Fragen zulassen

Schulpendler - CDU hat Thema verfehlt. Schon zu Zeiten der CDU- Verantwortung in dieser Stadt von 1994 – 2004 ist die vielfältige Schullandschaft in Gladbeck gelobt, gefördert und unterstützt worden. Auch spricht sich die CDU bei verschiedenen Themen dafür aus, über den Tellerrand hinauszuschauen und mit der Region zu kooperieren. Als jahrzehntelang aktive Bürgerin dieser Stadt wäre ich die Erste, die sich gegen den Ausschluss von Menschen oder die Schließung des Heisenberg-Gymnasiums aussprechen würde, wo auch viele Zuwandererkinder ihr Abitur machen. Es geht in keiner Weise darum, Schulen zu schließen oder in Frage zu stellen oder gar Menschen aus unserer Stadt auszuschließen.
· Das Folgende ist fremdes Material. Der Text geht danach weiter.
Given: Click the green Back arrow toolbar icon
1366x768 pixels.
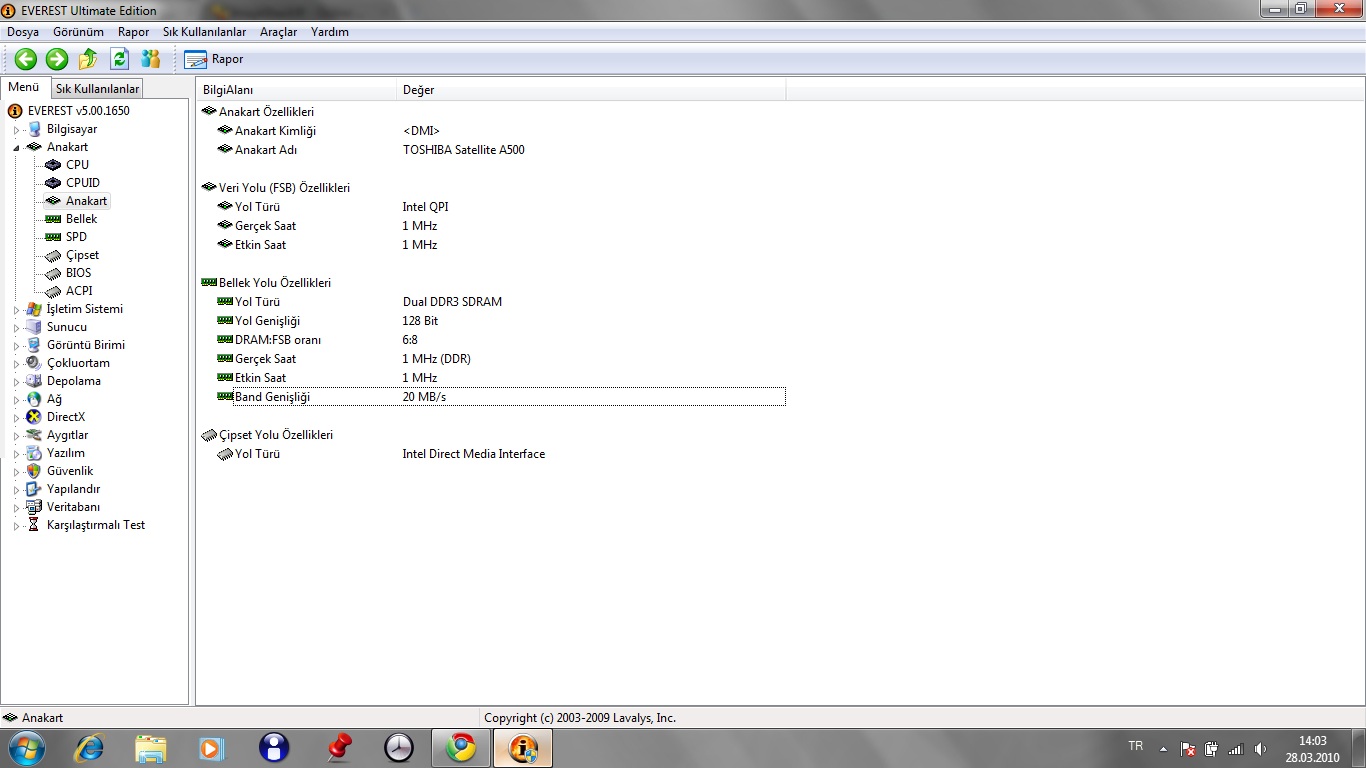Looking at the screenshot, I should point(25,59).
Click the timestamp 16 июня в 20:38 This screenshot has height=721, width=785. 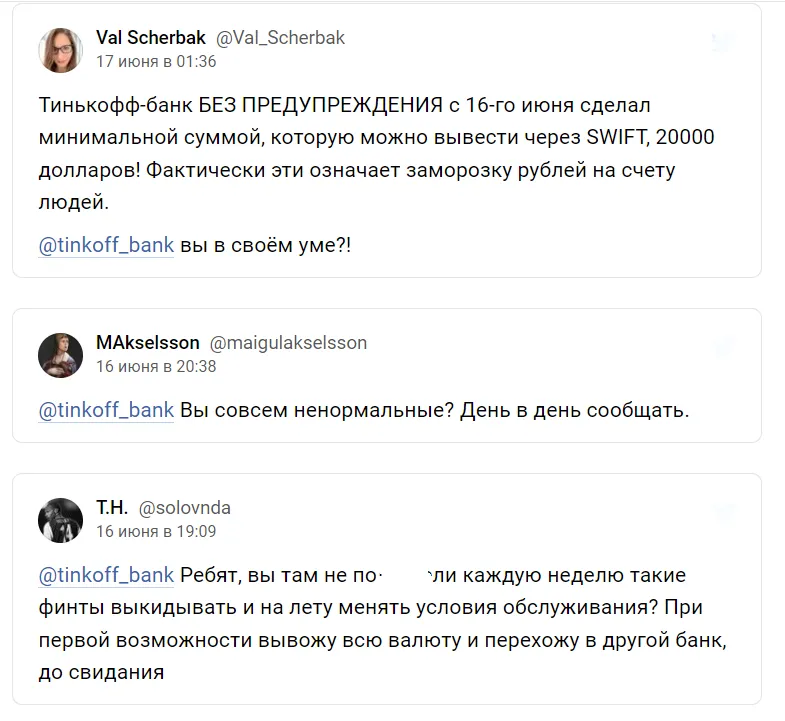pos(156,366)
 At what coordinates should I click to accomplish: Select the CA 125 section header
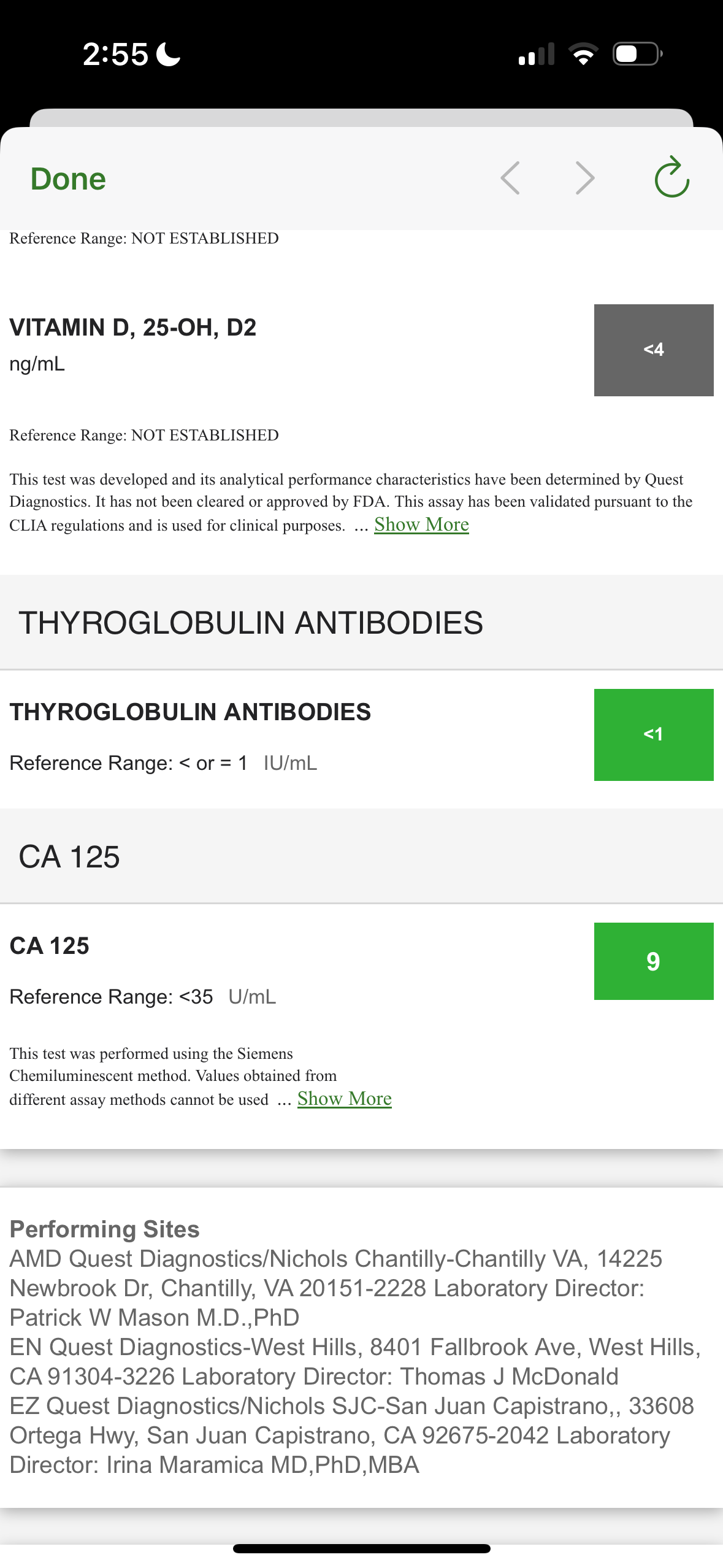click(x=69, y=856)
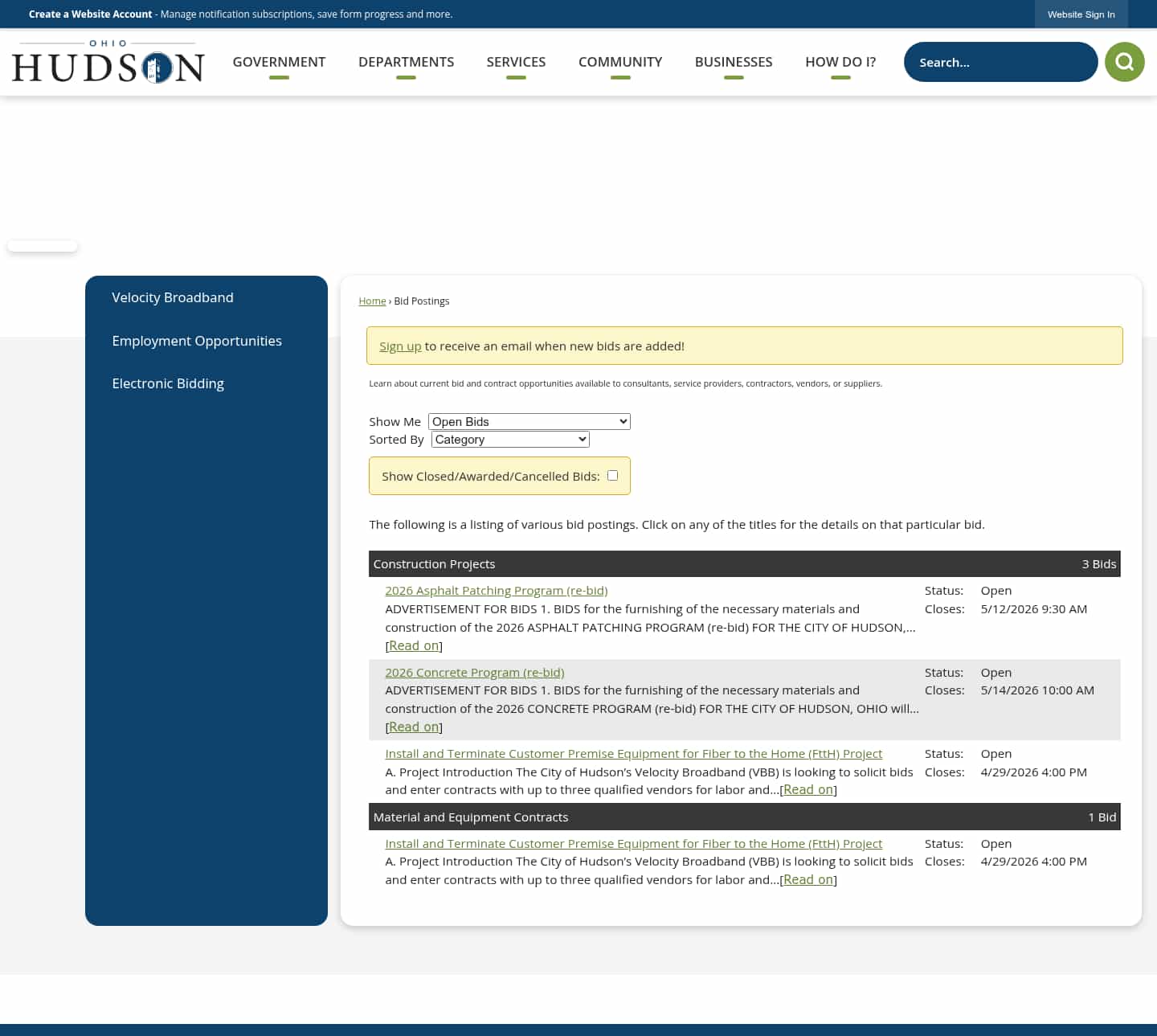The height and width of the screenshot is (1036, 1157).
Task: Change sorting from Category using its dropdown arrow
Action: pos(582,439)
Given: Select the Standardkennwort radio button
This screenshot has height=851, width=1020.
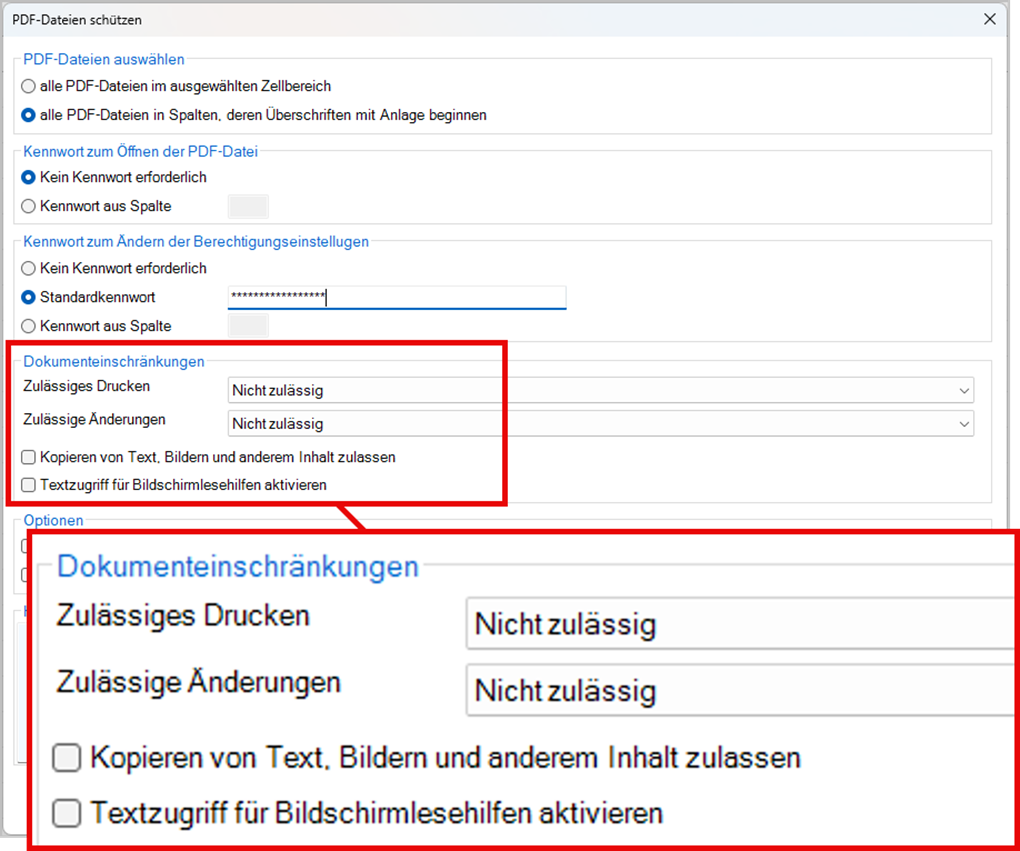Looking at the screenshot, I should [x=29, y=298].
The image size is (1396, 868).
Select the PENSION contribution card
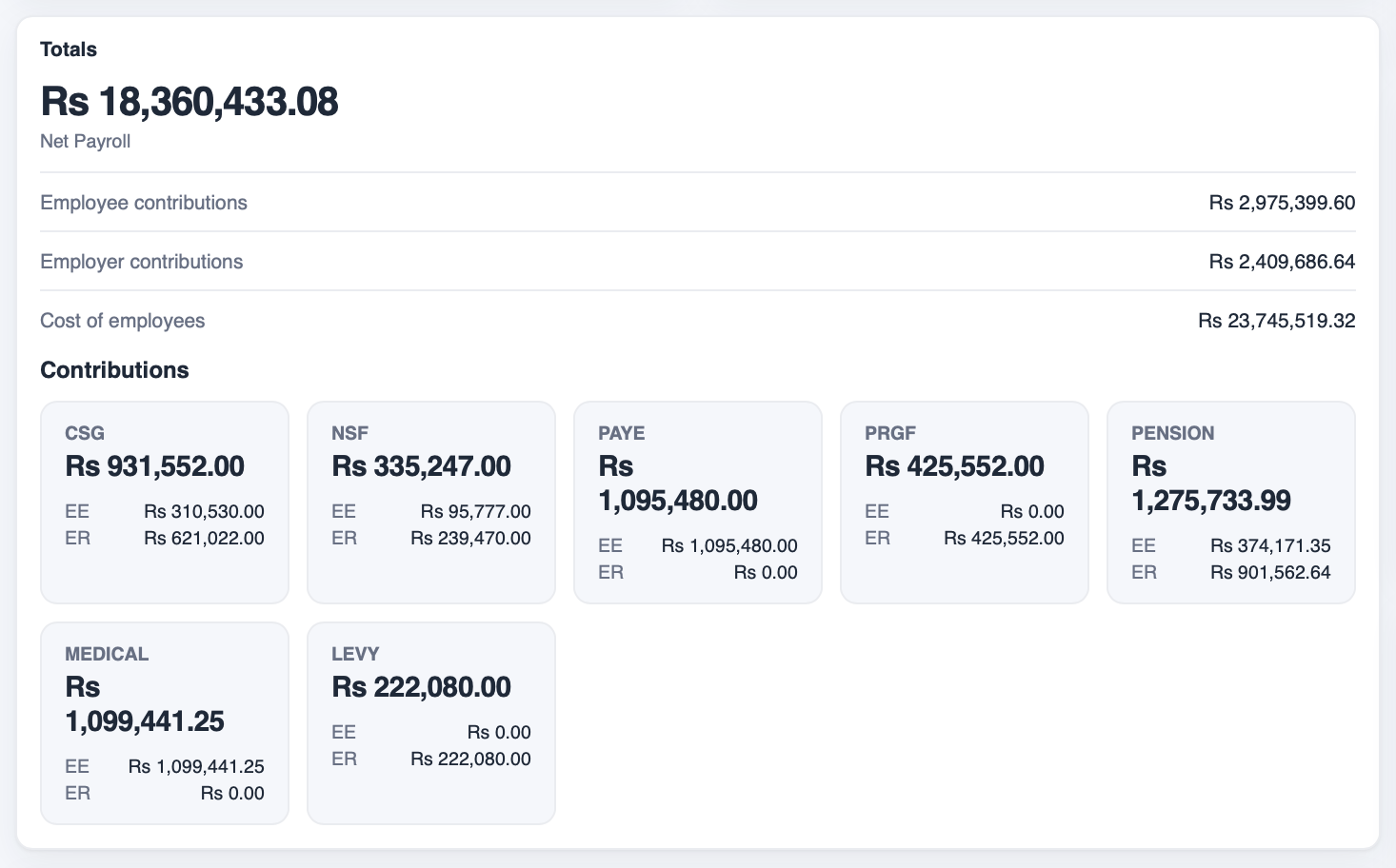coord(1231,503)
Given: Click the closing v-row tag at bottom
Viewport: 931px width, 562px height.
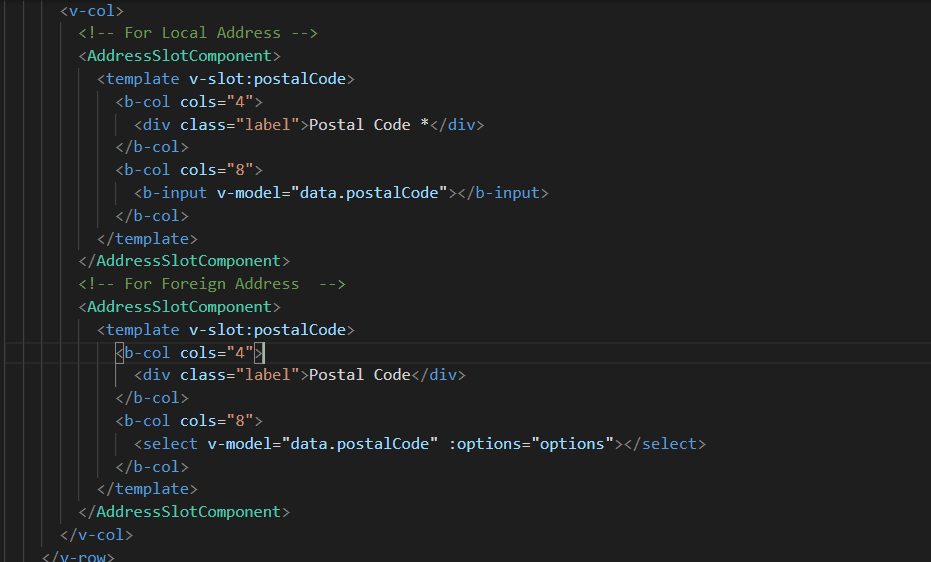Looking at the screenshot, I should point(78,557).
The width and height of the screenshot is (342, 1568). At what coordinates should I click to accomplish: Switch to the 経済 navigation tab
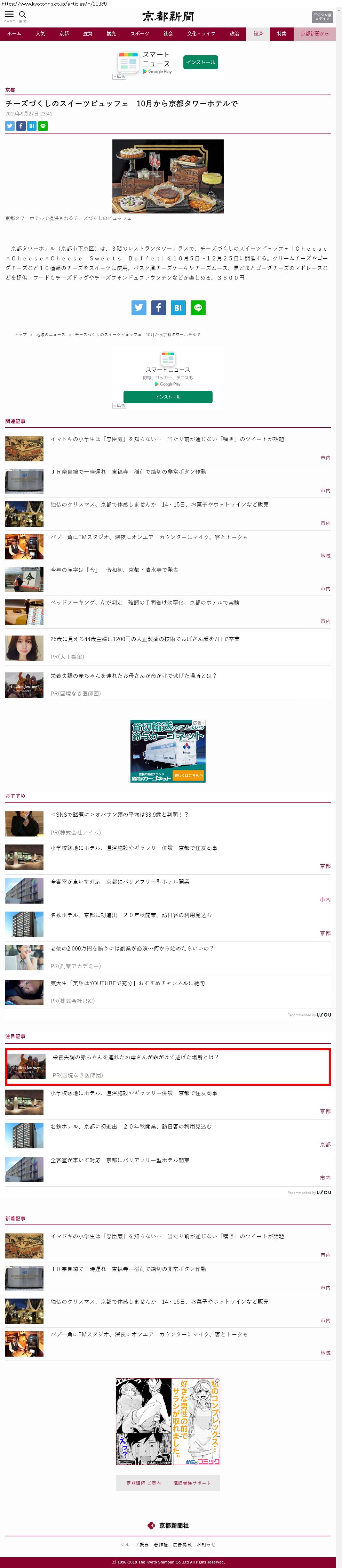[258, 34]
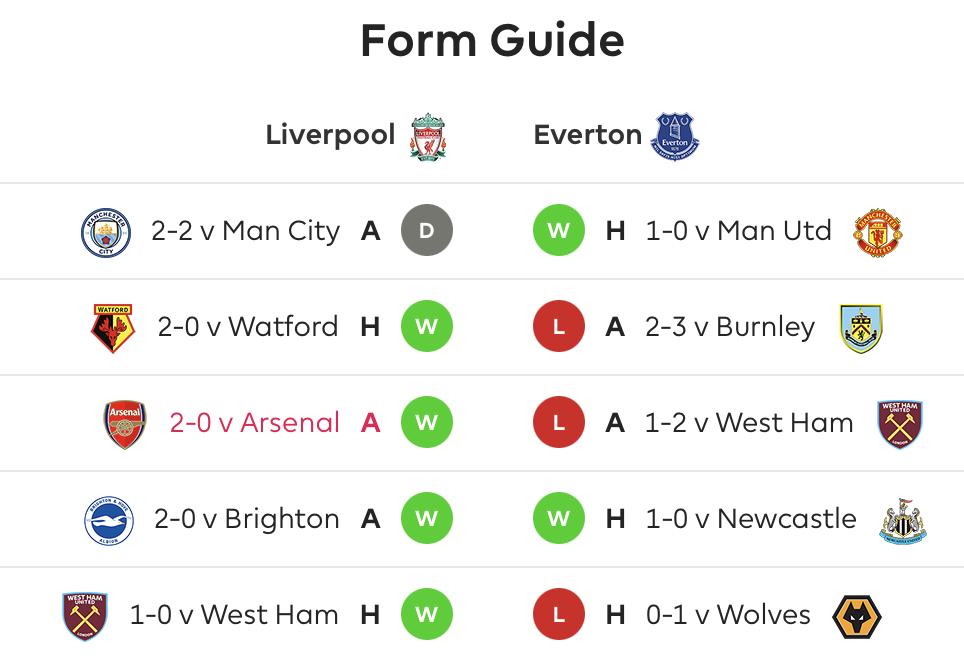Viewport: 964px width, 662px height.
Task: Click the grey D draw indicator
Action: 427,231
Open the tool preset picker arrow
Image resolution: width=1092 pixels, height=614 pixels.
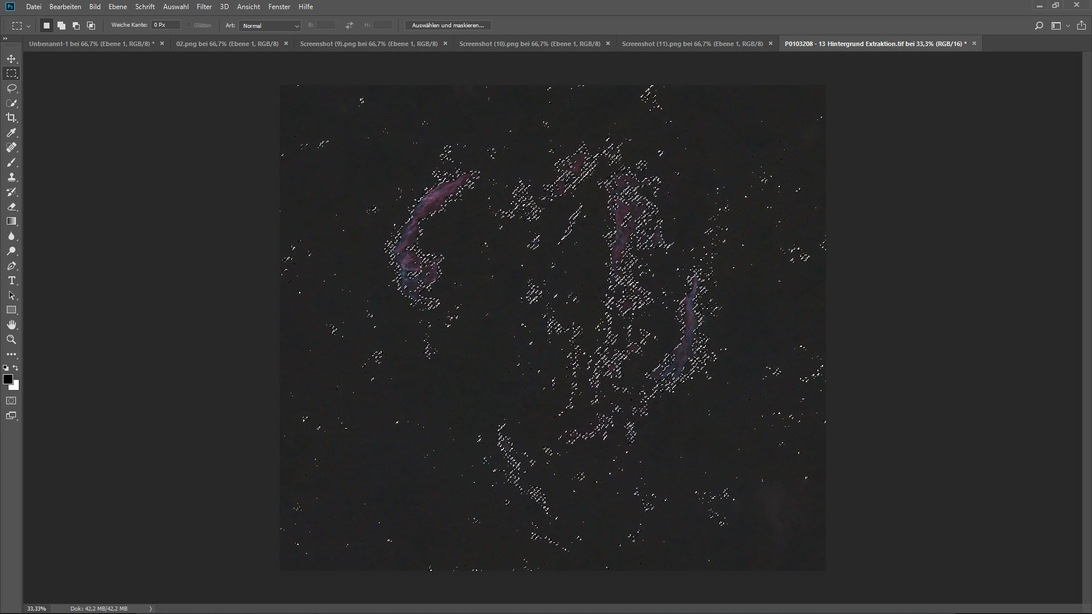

Bei der Haushaltssituation unserer Stadt muss es aber erlaubt sein, anstehende Vorhaben und ihre Kosten zu hinterfragen. Es ist Aufgabe von Verwaltung, diese zu beantworten. Sozialdezernent Rainer Weichelt hat das in dankenswerter Weise sehr sachlich getan. Polemik und Pauschalisierung über eine Anfrage und die sie stellende Partei sind fehl am Platz. In welcher Zeit des autoritären Frontalunterrichts oder Führungsstils leben wir, dass Kritiker mit der Bemerkung „sechs – setzen“ zurechtgewiesen werden? Ich frage mich, warum diese Überspitzungen, Herabschätzungen und Verallgemeinerungen gegenüber dem politischen Gegner immer wieder sein müssen. Wenn man sich die geringen Wahlbeteiligungen anschaut oder die Nachwuchsprobleme der Parteien, scheint der Wähler frustriert zu sein von solcher Parteipolitik. Also, es gibt keine dummen Fragen. Schon gar nicht, wenn uns die Schulden bis zum Halse stehen!